Enslavement as Regime of Western Modernity: Re-reading Gender Studies Epistemology Through Black Feminist Critique — Page 2:

6      Hartman herself locates the text's raison d'etre in autobiography: she wants to engage the African-American community, and a wider black diasporic readership in a deconstruction of political mythologies of "Africa" while at the same time keeping slavery's time, creating a proactive counter-memory against the repeated and still repeatable loss of human lives in the Middle Passage. As she states very pointedly, she wants to counter mythical notions of the Africa as black haven with a painstaking recording of her encounters with the remnants of slave trading in Africa, including an unflinching look at African tribal elites' responsibility for this barter in human beings, for forsaking the "lost tribes." (235) Her authorial persona undertakes, as it were, a Middle Passage to Ghana in reverse, an imaginary reconstruction of centuries of slave trading of African-origin human beings from the previously non-existent, annihilated position of the human thing, the "commoner" as she terms it.

7      While Hartman's and Spillers' text crucially address what Spillers has called intramural conflicts, and while they have created vanguard theory for critiquing patriarchal and sexist hegemonies within black diasporic communities (a feature that they share with the radical purposes of dozens of African and black diasporic female writers in the last few decades who I cannot even begin to list here) that imminently 'homebound' term of address does not concern me here. I will offer a rather particular reading of Hartman's work. One her most compelling points in her first book Scenes of Subjection (1997), had been the exposure of white US American society's libidinal, emotional, cultural and legal investments in the enslavement and later, racist oppression of black people:

Although assertions of free will, singularity, autonomy and consent necessarily obscure relations of power and domination, the genealogy of freedom, to the contrary, discloses the intimacy of liberty, domination, and subjection. This intimacy is discerned in the inequality enshrined in property rights, the conquest and captivity that established 'we the people,' and the identity of race as property, whether evidenced in the corporeal inscriptions of slavery and its badges or in the bounded bodily integrity of whiteness secured by the abjection of others. (123)

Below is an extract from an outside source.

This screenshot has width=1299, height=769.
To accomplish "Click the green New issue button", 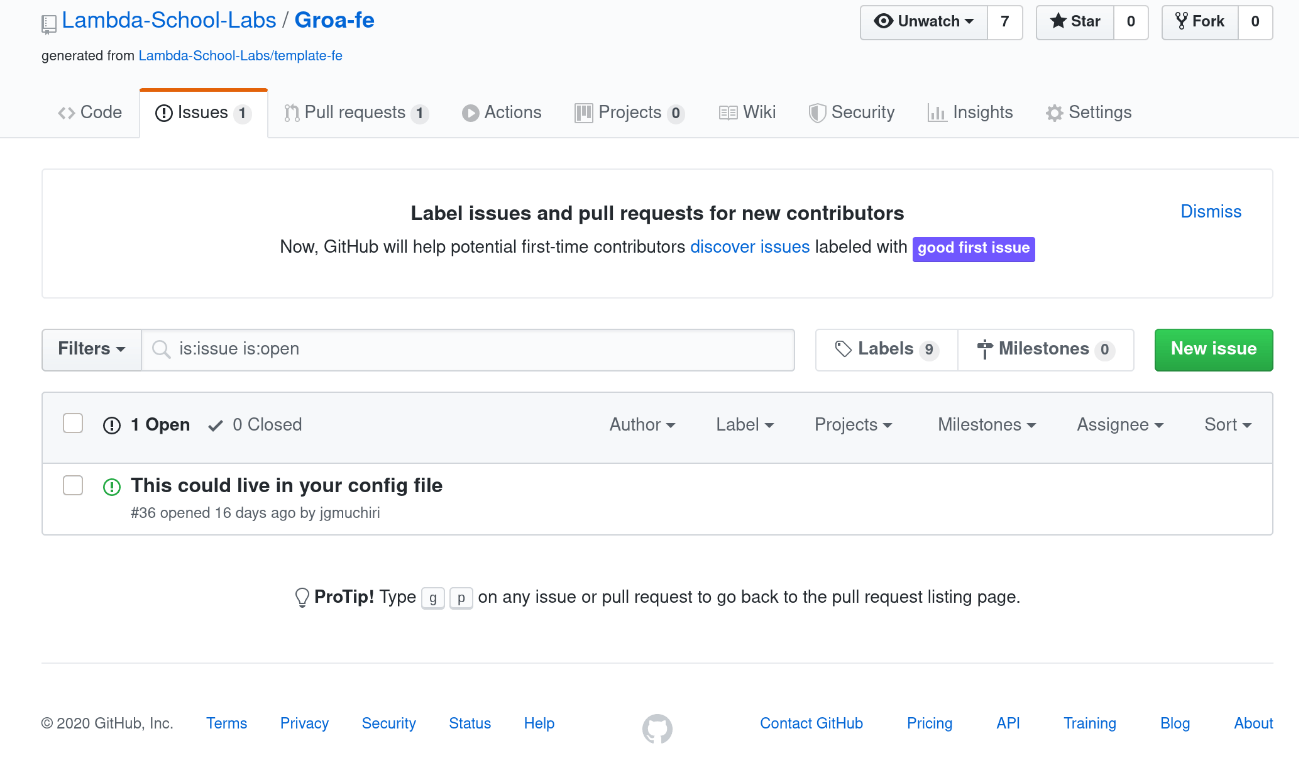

Indirectly, Hartman extends this argument in her recent work, focusing on the triangularized inhumanity of 300 hundred years of trading in enslaved Africans executed by Africans and Arabs, by many European nations, and by Americans to the point of saturating the entire modern transatlantic world with its regime.

8      Black women writers have made it their prominent purpose to go behind the veiling screen (white) abolitionist memory left in the archives, and in white western public memory - which has been recently rejuvenated militantly in ubiquitous bicentennial celebrations. They have persistently raised the question: if slavery did create a modern "behavioral vortex of money, property, consumption and the flesh" (Bhana Young 4), what does that mean for critical thinking today, exactly? Tracing the slave trade in ways as visceral as it has been elusive in history's archives, Hartman's symptomatic reading of the "dead book", as she calls the vast archive of slavery, follows a particular textual strategy by which the trace of enslavement - a notorious deconstructive term in the arsenal of différance - becomes charged with referential value clearly in excess of its metaphorical workings. By way of a particularly striking example, I quote her description of her visit of the slave holding dungeons in Ghana's slave fort, Elmira, now a major tourist attraction:

Human waste covered the floor of the dungeon. To the naked eye it looked like soot. After the last group of captives had been deported, the holding cells were closed but never cleaned out. For a century and a half after the abolition of the slave trade, the waste remained. To control the stench and the pestilence, the floor had been covered with sand and lime. In 1972, a team of archeologists excavated the dungeon and cleaned away 18 inches of dirt and waste. They identified the topmost layer of the floor of the compressed remains of captives - feces, blood, and exfoliated skin. (115)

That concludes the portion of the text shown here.